By Parisa Hafezi and Babak Dehghanpisheh

DUBAI (Reuters) – Iranians voted on Friday in a parliamentary election likely to help hardline loyalists of the supreme leader tighten their grip on power as the country faces mounting U.S. pressure over its nuclear program and growing discontent at home.

State television said voting, which began at 0430 GMT, would run for 10 hours but could be extended depending on turnout. In mid-afternoon, an Interior Ministry official told state TV that about 11 million of 58 million eligible voters had cast their ballots for candidates in the 290-member parliament.

The election is seen as a referendum on the popularity of the clerical establishment given that most moderates and leading conservative candidates were barred from running.

With thousands of potential candidates disqualified in favor of Supreme Leader Ayatollah Ali Khamenei’s allies, the vote is not expected to ease Iran’s nuclear standoff with the United States or spawn a softer foreign policy.

Parliament’s power is limited, but gains by security hawks could weaken pragmatists and conservatives who support the ruling theocracy but also more economically beneficial engagement with the West, from which Tehran has been estranged since the 1979 Islamic Revolution.

A rise in the number of hardliners in the assembly may also help them in the 2021 contest for president, a job with broad daily control of government. Pragmatist President Hassan Rouhani won the last two elections on promises to open Iran to the outside world.

The United States’ 2018 withdrawal from Iran’s nuclear deal with world powers, and its reimposition of sanctions, have hit Iran’s economy hard and led to widespread hardships.

A U.S. drone strike killed Iran’s most prominent military commander, Qassem Soleimani, in Iraq on Jan. 3. Iran retaliated by firing ballistic missiles at U.S. targets in Iraq, killing no one but causing brain injuries in over 100 soldiers.

Encouraging Iranians to vote, state TV aired footage of people lined up at polling stations set up mainly at mosques.

“I am here to vote.

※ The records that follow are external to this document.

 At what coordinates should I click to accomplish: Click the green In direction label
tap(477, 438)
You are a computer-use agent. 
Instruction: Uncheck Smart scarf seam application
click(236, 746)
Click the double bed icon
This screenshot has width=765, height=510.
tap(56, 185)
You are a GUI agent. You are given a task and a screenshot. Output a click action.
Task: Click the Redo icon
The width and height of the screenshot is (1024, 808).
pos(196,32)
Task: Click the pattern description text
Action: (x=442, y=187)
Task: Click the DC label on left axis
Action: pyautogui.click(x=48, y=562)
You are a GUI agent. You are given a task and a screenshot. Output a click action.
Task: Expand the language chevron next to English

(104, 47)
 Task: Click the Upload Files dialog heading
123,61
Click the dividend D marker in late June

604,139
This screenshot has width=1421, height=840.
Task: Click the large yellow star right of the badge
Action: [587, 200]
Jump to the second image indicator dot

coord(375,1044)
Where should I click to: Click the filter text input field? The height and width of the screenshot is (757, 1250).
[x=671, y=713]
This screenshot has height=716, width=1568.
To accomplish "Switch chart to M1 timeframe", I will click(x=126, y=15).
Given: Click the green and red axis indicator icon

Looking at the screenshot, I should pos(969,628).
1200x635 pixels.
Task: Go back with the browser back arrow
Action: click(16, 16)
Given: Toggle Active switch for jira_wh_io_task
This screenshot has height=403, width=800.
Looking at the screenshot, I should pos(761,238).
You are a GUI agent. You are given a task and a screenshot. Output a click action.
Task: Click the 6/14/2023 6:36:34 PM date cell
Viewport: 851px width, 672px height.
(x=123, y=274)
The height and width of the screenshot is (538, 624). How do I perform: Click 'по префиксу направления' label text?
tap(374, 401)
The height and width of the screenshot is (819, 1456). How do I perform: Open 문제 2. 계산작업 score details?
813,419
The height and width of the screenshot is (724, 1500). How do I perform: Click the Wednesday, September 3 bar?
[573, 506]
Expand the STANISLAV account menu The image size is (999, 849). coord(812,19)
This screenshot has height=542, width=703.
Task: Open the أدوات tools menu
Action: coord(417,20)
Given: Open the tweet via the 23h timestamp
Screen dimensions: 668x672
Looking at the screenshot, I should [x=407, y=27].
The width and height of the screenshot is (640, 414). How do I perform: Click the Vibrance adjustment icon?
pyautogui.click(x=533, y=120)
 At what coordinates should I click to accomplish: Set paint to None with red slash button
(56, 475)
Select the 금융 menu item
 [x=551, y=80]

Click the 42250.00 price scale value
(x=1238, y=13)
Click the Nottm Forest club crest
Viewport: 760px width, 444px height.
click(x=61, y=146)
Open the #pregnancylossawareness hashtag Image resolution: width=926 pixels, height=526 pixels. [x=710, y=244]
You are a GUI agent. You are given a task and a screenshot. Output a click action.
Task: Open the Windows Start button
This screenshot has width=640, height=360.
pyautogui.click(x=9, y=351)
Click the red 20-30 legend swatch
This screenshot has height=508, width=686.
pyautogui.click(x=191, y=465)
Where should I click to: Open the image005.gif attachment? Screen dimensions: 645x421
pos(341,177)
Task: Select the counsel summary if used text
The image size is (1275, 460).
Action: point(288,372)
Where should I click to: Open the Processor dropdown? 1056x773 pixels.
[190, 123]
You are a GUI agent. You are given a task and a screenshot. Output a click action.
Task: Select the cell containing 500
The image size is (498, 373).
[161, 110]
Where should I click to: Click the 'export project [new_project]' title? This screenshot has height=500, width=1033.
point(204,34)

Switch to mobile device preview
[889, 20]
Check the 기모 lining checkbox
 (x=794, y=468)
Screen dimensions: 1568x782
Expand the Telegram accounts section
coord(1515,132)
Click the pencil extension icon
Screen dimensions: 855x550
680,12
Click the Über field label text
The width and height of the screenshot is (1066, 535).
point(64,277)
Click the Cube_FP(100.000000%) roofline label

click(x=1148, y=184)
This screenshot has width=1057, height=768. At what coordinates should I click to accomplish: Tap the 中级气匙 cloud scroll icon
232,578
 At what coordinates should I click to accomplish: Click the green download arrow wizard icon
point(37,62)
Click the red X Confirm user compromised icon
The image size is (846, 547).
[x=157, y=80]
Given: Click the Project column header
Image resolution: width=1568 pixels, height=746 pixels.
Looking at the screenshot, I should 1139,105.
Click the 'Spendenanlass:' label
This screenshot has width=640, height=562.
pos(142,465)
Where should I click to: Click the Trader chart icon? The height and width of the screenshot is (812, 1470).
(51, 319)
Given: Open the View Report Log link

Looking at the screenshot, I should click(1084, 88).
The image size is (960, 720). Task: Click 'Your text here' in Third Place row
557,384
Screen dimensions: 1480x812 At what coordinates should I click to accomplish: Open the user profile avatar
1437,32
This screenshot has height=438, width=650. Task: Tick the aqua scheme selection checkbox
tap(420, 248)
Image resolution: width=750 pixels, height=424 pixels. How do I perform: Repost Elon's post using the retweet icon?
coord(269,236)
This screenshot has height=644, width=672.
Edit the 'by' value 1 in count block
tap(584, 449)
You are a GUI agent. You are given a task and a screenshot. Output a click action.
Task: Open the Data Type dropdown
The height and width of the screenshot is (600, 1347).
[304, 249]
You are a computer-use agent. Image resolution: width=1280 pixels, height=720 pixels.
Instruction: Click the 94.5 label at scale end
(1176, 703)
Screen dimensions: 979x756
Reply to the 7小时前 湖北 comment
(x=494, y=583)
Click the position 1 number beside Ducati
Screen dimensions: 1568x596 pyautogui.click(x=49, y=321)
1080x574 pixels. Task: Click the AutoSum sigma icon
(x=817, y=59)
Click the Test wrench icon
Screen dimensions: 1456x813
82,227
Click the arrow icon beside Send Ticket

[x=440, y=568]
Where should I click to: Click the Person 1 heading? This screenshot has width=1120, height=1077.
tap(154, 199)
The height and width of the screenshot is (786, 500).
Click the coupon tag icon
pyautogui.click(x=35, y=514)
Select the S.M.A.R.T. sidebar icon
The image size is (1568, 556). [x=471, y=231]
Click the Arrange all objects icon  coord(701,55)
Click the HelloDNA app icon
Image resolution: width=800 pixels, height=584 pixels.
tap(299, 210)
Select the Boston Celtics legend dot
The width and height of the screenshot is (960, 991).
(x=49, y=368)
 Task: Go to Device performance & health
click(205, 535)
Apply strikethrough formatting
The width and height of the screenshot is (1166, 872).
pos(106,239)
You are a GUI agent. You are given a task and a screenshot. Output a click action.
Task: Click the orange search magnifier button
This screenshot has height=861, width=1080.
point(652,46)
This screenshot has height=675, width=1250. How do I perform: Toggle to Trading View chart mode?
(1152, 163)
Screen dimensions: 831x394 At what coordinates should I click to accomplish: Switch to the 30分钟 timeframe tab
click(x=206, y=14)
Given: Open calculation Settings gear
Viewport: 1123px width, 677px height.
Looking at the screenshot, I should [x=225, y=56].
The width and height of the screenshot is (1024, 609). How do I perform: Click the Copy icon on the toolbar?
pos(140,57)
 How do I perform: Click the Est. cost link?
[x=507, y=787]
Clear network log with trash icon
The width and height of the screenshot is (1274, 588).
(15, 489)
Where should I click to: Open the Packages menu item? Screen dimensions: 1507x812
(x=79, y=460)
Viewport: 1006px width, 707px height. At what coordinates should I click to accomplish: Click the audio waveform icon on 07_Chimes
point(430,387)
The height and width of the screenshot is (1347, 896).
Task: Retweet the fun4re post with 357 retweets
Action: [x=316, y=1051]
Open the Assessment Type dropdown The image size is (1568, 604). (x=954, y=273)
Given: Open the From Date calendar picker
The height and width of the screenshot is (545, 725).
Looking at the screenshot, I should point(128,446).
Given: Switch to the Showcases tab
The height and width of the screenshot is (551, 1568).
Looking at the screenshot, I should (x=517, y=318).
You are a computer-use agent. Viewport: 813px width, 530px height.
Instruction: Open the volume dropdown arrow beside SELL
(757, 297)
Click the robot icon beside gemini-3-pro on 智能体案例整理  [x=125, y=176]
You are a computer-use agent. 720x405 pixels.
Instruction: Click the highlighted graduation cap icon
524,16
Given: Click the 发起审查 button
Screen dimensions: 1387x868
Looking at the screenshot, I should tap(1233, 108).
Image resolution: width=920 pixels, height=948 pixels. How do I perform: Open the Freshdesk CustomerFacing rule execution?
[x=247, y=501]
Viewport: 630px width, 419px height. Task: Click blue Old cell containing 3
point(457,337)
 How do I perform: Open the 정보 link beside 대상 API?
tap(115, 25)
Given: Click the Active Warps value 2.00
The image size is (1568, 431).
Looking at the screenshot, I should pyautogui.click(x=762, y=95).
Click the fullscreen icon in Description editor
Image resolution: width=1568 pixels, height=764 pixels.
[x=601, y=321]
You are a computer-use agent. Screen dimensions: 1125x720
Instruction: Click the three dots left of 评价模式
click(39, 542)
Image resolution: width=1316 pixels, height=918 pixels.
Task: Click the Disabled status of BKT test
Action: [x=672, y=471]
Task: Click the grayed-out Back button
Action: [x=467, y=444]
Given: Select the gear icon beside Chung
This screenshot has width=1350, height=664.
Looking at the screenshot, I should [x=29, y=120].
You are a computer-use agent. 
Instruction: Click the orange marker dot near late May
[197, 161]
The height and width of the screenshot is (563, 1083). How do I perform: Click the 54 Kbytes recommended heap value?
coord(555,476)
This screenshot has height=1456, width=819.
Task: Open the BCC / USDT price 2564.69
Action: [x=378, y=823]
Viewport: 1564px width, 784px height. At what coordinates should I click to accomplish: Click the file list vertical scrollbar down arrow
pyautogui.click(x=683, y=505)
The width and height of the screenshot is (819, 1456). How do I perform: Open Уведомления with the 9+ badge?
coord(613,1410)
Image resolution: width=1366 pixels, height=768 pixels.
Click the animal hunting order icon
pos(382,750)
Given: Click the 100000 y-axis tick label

It is my duty to follow martyr Soleimani’s path,” said a young voter at a mosque at a cemetery, where Soleimani is buried in his hometown.

Soleimani, architect of Tehran’s overseas clandestine and military operations as head of the Revolutionary Guards’ Quds Force, was a national hero to many Iranians. He was Iran’s most powerful figure after Khamenei.

“Each vote put into the ballot box is a missile into the heart of America,” said Amirali Hajizadeh, head of the aerospace unit of the Revolutionary Guards.

Rouhani urged Iranians to “further disappoint the enemies” by voting in large numbers.

But weariness among women and the young, who comprise a majority of voters, about high unemployment and restrictions on social freedoms looked likely to depress the turnout.

LOWER TURNOUT LOOMS

Iranians who joined large protests in November called on their leaders to focus on improving the battered economy and tackling state corruption, also urging Khamenei to step down.

“I don’t care about this election. Moderates or hardliners, they are all alike. We are getting poorer with each passing day,” university student Pouriya, 24, said by telephone from the city of Isfahan. “I am leaving Iran soon. There are no jobs, no future for us.”

Iranian authorities forecast a turnout of about 50%, compared to 62% and 66% respectively in the 2016 and 2012 votes.

Iranians contacted by Reuters in several cities by telephone said turnout was low.

“In my area in central Tehran not many people are voting. There is one polling station just beside my house in Javadiyeh and only a handful of voters were there when I last checked an hour ago,” said sports teacher Amirhossein, 28.

With Iran facing deepening isolation on the global stage and discontent at home over economic privations, analysts described the election as a litmus test of the leaders’ handling of the political and economic crises.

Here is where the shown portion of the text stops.